## Begin EXERCISE MATERIAL

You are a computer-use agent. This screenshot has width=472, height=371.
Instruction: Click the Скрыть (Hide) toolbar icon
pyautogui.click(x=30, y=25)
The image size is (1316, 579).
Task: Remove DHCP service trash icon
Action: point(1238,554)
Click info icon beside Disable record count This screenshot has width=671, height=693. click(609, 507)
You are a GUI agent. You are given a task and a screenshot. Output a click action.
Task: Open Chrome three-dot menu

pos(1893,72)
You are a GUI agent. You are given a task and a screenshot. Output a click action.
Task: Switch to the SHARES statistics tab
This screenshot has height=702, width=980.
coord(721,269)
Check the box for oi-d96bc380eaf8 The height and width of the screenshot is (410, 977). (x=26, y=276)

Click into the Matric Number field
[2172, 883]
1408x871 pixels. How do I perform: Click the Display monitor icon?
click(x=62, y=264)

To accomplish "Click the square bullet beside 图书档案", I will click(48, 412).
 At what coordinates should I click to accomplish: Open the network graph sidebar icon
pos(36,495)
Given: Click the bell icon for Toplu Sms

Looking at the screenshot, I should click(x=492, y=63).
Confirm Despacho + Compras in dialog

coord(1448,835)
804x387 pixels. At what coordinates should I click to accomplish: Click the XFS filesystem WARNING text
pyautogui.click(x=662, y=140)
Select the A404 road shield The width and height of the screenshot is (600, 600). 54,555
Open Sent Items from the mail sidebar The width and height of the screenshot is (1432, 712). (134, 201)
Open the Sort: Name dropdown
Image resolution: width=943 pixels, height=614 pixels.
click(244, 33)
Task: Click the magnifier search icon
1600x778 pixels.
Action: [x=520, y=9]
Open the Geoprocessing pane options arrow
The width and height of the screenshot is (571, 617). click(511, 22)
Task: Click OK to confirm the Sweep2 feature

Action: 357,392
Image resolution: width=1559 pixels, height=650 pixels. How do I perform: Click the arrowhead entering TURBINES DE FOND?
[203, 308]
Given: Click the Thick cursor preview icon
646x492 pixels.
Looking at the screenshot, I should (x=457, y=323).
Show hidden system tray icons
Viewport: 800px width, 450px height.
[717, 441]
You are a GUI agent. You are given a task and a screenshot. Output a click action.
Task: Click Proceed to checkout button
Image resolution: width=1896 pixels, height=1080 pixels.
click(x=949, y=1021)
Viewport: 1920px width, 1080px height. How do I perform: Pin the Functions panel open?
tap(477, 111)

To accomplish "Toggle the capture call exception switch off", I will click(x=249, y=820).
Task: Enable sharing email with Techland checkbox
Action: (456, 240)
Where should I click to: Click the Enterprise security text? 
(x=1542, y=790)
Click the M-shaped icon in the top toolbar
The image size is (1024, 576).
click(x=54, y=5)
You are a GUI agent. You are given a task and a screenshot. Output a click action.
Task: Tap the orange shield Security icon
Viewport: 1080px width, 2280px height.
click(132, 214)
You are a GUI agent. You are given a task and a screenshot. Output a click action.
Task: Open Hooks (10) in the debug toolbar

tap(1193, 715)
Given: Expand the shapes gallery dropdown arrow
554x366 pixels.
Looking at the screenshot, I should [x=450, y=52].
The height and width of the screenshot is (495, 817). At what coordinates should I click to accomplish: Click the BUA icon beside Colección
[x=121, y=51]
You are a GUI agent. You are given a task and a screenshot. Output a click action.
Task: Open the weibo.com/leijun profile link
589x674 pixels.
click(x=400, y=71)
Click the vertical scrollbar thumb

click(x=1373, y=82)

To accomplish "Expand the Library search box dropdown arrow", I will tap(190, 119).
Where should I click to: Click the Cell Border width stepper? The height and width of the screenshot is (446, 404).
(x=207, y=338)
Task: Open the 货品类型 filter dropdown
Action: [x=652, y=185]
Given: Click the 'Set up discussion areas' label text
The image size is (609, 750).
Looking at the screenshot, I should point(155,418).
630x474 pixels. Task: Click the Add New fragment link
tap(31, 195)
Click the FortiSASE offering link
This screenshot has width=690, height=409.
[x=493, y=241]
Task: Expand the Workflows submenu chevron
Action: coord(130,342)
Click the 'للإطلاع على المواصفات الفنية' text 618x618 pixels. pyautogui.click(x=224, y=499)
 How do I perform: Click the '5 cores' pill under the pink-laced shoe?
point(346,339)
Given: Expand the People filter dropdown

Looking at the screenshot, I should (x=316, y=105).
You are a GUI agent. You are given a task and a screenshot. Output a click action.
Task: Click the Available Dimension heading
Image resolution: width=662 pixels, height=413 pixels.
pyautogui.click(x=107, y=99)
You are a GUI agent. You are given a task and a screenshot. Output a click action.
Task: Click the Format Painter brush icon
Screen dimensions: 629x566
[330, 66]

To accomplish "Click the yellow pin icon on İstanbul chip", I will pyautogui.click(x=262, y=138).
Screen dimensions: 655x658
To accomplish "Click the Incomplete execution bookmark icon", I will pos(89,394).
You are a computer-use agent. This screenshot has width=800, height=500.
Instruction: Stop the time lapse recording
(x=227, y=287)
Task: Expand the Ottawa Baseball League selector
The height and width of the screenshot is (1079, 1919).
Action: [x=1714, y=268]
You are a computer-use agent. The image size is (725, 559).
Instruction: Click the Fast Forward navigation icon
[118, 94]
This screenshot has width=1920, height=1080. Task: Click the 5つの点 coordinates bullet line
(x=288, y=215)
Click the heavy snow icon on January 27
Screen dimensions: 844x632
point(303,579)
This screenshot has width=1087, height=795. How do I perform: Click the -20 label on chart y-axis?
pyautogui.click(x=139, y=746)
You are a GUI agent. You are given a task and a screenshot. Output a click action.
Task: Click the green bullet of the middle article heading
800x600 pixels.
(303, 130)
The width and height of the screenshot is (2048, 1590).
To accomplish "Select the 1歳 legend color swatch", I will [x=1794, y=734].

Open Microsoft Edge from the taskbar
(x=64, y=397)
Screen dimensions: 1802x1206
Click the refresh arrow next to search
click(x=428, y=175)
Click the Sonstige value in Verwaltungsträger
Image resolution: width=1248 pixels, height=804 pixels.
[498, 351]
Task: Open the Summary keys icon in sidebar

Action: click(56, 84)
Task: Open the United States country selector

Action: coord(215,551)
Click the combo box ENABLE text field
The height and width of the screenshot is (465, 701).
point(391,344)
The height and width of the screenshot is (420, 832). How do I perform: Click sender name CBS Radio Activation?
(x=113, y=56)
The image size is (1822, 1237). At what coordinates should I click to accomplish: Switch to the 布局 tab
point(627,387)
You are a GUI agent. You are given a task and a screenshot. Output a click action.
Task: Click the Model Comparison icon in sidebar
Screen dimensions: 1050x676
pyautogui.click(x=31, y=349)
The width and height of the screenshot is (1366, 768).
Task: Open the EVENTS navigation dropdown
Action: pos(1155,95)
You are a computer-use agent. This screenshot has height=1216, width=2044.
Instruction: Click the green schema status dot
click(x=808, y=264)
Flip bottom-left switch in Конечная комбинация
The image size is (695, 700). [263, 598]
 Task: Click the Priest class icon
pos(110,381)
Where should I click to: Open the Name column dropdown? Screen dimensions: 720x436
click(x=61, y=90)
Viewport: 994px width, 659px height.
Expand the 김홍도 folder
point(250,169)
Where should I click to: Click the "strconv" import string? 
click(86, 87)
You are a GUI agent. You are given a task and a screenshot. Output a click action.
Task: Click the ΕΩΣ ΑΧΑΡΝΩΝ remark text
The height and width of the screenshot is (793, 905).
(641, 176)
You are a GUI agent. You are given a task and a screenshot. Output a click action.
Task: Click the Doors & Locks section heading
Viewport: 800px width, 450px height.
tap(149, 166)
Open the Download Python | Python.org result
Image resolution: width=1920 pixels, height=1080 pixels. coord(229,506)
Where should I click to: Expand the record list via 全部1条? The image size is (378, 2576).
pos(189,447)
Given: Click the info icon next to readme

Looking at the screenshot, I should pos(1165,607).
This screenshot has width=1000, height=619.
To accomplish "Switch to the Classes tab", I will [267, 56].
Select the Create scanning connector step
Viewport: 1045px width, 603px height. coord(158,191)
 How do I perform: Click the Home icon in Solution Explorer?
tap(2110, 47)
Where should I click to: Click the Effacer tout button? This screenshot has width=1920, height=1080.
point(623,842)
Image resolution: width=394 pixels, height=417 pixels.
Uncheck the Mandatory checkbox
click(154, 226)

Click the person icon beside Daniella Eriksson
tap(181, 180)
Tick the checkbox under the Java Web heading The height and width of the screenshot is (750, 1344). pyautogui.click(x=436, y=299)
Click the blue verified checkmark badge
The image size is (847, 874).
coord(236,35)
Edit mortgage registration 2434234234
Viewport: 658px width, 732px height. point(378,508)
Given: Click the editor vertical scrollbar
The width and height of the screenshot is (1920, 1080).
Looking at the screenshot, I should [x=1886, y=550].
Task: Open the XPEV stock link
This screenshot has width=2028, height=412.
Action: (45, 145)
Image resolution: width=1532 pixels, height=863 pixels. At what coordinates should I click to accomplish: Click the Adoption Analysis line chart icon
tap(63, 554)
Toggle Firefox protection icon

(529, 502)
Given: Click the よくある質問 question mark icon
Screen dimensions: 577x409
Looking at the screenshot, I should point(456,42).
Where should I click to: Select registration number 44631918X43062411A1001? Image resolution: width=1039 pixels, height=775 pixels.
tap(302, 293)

## End EXERCISE MATERIAL

### WHAT IS REQUIRED
Format the records between the line containing "Task: Click the magnifier search icon" and the line containing "Action: 357,392", inclusive, as a JSON list of strings with one string per line and blank lines omitted.

### SOLUTION
[
  "Task: Click the magnifier search icon",
  "1600x778 pixels.",
  "Action: [x=520, y=9]",
  "Open the Geoprocessing pane options arrow",
  "The width and height of the screenshot is (571, 617). click(511, 22)",
  "Task: Click OK to confirm the Sweep2 feature",
  "Action: 357,392"
]